Contrairement à certaines interprétations qui circulent dans l’espace public, le gouverneur de la Banque centrale marocaine, Abdellatif Jouahri, n’a en aucun cas demandé «la suppression» aide directe aux ménages vulnérables. Lors de son discours à l’issue de la réunion trimestrielle du Conseil d’administration de Bank Al-Maghrib, tenue mardi, M. Jouahri a simplement évoqué la nécessité d’adopter une approche équilibrée et durable des politiques sociales et économiques.
Répondant à une question sur les recommandations du rapport annuel 2023-2024 de la Cour des comptes, le premier financier du royaume a exprimé son soutien à l’idée d’une transition progressive vers des mécanismes de création d’emplois et d’amélioration des revenus des catégories vulnérables. Il a toutefois précisé qu’il n’avait pas encore étudié en détail le contenu de ce rapport.
Aide temporaire et circonstancielle
M. Jouahri a noté que le soutien direct, sous sa forme actuelle, « devrait être considérée comme une mesure temporaire adaptée à des circonstances spécifiques. » Il a insisté sur le fait que pérenniser ce mécanisme « pourrait avoir des conséquences négatives sur la conception, l’emploi et la viabilité des finances publiques. » Selon lui, un soutien direct permanent « risquerait de décourager certains bénéficiaires d’entrer sur le marché du travail, même s’il existe des perspectives d’emploi. »
Pour autant, M. Jouahri n’a jamais préconisé la suspension immédiate ou brutale des aides directes. Selon lui, il s’agit d’une réflexion à long terme visant à promouvoir des solutions structurelles, comme la création d’emplois productifs et durables. Il a souligné « l’importance de renforcer la croissance économique et de soutenir les secteurs non agricoles, notamment à travers une coopération accrue entre le secteur public et le secteur privé ».

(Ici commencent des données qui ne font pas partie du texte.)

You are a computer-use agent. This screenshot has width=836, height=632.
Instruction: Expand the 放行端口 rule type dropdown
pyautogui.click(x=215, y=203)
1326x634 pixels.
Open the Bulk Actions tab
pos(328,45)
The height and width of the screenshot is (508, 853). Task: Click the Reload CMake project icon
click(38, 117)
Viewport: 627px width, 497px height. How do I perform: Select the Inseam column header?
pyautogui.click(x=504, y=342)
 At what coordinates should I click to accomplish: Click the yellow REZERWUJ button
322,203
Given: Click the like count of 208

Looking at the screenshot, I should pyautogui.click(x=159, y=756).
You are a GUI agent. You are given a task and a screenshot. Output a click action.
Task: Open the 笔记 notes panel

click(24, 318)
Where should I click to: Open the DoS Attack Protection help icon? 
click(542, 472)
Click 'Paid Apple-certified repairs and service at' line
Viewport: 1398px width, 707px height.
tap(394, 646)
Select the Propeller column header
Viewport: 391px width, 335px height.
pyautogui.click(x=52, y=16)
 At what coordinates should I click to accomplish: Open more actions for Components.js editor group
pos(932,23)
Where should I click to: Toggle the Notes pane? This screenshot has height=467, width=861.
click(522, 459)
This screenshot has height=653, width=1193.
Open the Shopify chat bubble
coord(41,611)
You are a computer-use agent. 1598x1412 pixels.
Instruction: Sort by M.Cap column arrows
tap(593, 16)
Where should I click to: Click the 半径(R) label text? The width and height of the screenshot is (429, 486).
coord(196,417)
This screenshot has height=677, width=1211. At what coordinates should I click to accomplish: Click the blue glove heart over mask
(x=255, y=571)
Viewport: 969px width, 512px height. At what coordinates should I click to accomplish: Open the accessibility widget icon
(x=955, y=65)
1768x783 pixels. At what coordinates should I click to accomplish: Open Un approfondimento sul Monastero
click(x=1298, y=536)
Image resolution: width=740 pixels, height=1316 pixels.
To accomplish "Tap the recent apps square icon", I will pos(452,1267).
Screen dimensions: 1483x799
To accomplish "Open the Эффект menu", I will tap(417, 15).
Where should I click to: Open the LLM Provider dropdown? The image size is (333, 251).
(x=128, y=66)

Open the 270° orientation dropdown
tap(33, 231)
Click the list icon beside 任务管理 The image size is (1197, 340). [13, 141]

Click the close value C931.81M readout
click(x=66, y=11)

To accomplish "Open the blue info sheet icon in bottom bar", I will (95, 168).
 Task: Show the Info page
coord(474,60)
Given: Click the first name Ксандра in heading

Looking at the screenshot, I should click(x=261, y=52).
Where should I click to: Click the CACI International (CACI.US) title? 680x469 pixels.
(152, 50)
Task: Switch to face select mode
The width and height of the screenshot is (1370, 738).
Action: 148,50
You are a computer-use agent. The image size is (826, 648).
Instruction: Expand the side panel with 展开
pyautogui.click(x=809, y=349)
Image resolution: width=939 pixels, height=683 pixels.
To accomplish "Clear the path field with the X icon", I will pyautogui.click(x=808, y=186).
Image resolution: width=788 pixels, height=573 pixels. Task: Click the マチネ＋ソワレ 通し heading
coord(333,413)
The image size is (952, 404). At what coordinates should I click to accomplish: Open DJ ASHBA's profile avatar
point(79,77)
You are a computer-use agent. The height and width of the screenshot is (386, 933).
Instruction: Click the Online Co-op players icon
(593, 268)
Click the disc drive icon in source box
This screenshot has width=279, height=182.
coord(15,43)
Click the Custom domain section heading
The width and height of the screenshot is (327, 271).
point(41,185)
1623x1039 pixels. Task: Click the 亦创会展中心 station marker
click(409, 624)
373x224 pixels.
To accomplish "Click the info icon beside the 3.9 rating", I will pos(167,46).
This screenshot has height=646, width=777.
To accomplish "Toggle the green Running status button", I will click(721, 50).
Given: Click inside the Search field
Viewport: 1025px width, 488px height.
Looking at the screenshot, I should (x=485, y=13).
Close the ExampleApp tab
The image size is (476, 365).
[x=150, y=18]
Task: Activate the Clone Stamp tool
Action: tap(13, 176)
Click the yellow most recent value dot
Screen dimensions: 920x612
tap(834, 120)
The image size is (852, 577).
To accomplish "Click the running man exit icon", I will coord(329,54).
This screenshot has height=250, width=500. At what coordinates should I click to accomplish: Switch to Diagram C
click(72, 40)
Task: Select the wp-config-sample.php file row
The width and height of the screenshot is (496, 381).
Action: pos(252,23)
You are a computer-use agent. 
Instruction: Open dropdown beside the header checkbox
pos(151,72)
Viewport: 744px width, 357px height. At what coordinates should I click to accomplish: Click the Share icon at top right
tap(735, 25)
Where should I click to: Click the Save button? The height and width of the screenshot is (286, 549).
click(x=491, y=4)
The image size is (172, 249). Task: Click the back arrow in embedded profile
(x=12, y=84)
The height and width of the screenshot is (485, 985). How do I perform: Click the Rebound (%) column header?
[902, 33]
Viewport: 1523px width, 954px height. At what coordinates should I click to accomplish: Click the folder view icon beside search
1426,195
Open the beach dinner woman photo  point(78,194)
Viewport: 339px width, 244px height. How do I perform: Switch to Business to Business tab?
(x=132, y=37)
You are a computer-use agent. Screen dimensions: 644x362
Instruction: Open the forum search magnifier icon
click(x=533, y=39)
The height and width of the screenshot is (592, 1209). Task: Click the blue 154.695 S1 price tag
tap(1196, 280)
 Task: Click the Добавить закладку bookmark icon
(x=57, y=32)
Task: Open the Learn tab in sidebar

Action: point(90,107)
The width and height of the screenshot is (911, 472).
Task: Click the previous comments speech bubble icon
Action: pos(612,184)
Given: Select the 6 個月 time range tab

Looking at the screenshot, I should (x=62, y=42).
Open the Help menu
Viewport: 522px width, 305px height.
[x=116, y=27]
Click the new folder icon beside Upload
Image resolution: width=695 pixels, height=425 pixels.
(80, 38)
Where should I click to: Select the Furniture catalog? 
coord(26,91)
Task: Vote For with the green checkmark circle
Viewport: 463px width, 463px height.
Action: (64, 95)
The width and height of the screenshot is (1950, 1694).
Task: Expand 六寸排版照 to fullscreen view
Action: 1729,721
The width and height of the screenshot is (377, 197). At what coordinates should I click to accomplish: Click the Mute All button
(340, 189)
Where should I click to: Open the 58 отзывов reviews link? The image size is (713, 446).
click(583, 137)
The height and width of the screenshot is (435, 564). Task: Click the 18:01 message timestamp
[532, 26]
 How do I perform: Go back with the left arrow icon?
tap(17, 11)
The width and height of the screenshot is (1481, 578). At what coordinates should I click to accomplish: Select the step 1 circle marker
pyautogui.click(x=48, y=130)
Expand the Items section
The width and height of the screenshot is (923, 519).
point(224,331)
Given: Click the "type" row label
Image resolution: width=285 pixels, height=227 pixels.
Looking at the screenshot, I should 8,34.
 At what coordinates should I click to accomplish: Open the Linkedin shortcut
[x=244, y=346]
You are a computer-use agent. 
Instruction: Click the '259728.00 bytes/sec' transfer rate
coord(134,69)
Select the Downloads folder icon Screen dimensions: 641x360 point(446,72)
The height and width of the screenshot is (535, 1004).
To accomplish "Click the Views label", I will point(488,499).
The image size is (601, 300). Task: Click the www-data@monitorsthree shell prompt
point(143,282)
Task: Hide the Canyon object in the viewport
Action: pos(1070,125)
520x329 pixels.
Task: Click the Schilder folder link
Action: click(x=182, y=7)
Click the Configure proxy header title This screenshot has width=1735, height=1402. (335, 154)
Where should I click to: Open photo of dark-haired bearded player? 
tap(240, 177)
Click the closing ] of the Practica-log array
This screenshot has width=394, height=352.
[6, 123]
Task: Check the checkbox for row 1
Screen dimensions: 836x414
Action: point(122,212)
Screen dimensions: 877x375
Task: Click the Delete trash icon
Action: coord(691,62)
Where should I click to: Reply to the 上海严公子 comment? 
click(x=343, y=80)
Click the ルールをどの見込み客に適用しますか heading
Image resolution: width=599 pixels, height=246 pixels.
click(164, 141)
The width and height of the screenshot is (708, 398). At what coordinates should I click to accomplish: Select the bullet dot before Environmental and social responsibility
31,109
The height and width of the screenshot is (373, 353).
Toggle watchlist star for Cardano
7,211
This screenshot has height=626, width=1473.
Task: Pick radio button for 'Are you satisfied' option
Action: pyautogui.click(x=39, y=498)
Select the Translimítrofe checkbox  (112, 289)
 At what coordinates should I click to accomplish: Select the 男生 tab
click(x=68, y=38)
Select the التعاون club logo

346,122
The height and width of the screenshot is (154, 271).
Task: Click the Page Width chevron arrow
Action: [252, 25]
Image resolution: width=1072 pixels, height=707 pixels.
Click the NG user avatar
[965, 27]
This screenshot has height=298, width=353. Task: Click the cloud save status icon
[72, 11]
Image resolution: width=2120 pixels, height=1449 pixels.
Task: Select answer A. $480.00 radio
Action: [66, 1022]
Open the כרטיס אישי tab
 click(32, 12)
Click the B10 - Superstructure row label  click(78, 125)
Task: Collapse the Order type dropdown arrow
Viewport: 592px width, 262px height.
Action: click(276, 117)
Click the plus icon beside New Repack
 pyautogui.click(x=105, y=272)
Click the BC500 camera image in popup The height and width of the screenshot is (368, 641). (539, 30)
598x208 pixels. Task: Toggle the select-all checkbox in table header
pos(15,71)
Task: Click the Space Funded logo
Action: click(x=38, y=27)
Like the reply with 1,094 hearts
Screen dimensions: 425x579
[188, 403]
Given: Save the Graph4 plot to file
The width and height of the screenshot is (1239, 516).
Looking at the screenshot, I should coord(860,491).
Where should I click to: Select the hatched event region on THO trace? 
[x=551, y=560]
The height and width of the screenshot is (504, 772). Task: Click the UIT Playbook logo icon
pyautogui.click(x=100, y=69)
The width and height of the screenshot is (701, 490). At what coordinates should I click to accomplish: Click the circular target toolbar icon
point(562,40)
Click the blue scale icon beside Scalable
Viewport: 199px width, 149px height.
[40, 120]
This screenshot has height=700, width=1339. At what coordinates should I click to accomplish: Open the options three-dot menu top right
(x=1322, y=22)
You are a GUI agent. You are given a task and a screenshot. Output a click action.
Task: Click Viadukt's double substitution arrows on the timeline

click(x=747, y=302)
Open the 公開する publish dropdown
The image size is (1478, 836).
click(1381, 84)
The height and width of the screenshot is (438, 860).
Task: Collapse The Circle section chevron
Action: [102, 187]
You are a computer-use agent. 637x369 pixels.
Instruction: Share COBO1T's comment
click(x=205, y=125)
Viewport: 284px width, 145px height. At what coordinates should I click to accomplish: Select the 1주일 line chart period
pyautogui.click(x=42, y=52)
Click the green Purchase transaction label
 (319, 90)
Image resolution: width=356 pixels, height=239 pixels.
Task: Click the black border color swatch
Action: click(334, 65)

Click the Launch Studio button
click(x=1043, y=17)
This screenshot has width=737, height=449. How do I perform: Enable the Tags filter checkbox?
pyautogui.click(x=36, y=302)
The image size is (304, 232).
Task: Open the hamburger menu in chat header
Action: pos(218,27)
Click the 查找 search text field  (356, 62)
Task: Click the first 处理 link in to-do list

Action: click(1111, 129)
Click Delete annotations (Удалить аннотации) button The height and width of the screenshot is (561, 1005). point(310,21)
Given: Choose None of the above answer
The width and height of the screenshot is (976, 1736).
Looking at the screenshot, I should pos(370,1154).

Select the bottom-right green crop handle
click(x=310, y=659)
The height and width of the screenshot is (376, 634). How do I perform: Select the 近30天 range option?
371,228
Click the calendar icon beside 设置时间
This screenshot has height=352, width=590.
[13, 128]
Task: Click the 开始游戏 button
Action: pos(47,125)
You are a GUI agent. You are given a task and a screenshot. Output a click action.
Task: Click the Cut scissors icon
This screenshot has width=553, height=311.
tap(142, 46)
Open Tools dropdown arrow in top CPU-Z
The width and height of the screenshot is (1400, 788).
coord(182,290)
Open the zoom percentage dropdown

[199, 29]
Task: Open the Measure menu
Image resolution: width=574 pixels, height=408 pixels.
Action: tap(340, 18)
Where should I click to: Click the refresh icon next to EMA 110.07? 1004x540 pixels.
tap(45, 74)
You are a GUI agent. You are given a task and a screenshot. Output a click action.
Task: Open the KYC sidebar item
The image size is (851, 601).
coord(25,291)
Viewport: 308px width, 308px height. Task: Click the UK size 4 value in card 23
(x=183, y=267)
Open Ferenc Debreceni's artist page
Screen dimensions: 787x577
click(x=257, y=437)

Enjeux budgétaires et sociaux
M. Jouahri a également évoqué les contraintes budgétaires liées à une prolongation indéfinie du soutien direct, soulignant qu’une telle situation « pourrait compromettre la marge de manœuvre budgétaire nécessaire au financement d’autres priorités nationales. » Il a ainsi plaidé pour une politique intégrant des mesures transitoires et ciblées tout en favorisant des mécanismes qui stimulent la création de richesse et l’intégration socio-économique.
Un plaidoyer pour le développement durable
M. Jouahri a profité de son intervention pour revenir sur les défis actuels liés à la lutte contre le chômage, notamment chez les jeunes. Il a estimé que la relance de l’emploi ne pouvait passer que par un accroissement de la richesse nationale et une meilleure redistribution des ressources collectives. Il a également encouragé les efforts dans des secteurs prometteurs tels que le tourisme, le commerce et les services, qui constituent des moteurs essentiels de création d’emplois.
Interrogé sur d’autres sujets, M. Jouahri a mis en garde contre une incertitude mondiale exacerbée par des facteurs géopolitiques et économiques, comme les tensions entre grandes puissances ou le retour prochain de Donald Trump à la présidence des Etats-Unis. Il a toutefois rappelé que les relations solides entre le Maroc et Washington, notamment après la reconnaissance par les Etats-Unis de la souveraineté marocaine sur le Sahara, restaient un atout stratégique pour Rabat.